Bermazhab Atau Mengamalkan Satu Mazhab?

Sarkub Share:
Share

Ada sebagian umat Islam yang dengan keras menolak mazhab fiqih, namun tanpa disadari telah mengamalkannya setiap saat.

Padahal mengamalkan mazhab (bermazhab) merupakan perintah al-Qur’an, yang merupakan esensi dalam menjalankan perintah Allah untuk mengikuti para ‘ulama sebagai ahli waris Nabi shalallahu’alaihi wasallam . Sebab mengikuti pendapat ‘ulama, pada dasarnya bermazhab terhadap pendapat ulama tersebut.

Di sisi lain, muncul kesalah pahaman terkait istilah bermazhab. Di mana istilah ini, seringkali dipahami dengan makna mewajibkan diri atau orang lain untuk mengikuti satu mazhab tertentu. Meskipun tanpa disadari mereka yang menolak mazhab yang diakui dalam sejarah Islam, lebih mengidolakan dan mewajibkan orang lain untuk mengikuti “mazhab” tertentu pada hari ini, yang sama sekali belum teruji atau melalui proses seleksi alam, sebagaimana dilalui 4 mazhab fiqih yang ada.

Imam azd-Dzahabi (wafat 748 H) seorang ulama besar sekaligus seorang sejarawan ternama, menjelaskan bagaimana kondisi sebagian mazhab-mazhab fiqih pada rentang abad 3 hingga 6 Hijriyyah dalam kitab Siyar A’lam an-Nubala’

“Demikian pula mazhab al-Awza’i sempat masyhur dalam masa tertentu, namun penganutnya sedikit demi sedikit berkurang hingga tiada terdengar lagi. Demikian pula mazhab Sufyan dan lainnya. Hingga tiada tersisa saat ini kecuali empat mazhab saja (Hanafi, Maliki, Syafi’i, dan Hanbali)…Sementara mazhab Abu Tsaur juga hilang setelah abad ke 3 H, demikian pula penganut mazhab Dawud azh-Zhahiri kecuali sedikit yang tersisa. Adapun mazhab Ibnu Jarir, hanya bertahan beberapa masa setelah abad ke 4 H.”

──────────────────────────────

Ketentuan Soal: Dalam kutipan halaman tentang bermazhab, azd-Dzahabi menyebut mazhab fiqih yang masih tersisa pada masanya. Tuliskan semuanya. Baris-baris data ini diambil dari sumber yang berbeda.

Data Terekam:
──────────────────────────────

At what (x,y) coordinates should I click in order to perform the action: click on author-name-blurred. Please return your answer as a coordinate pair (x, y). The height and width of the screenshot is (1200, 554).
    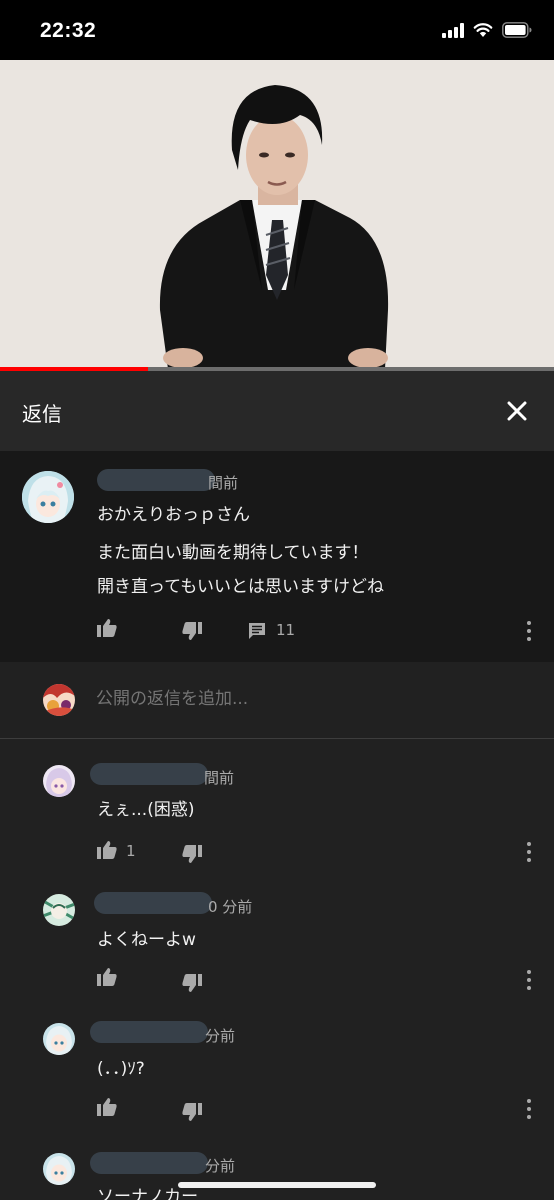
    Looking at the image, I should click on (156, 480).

──────────────────────────────

Jawaban Latihan: Hanafi, Maliki, Syafi'i, dan Hanbali.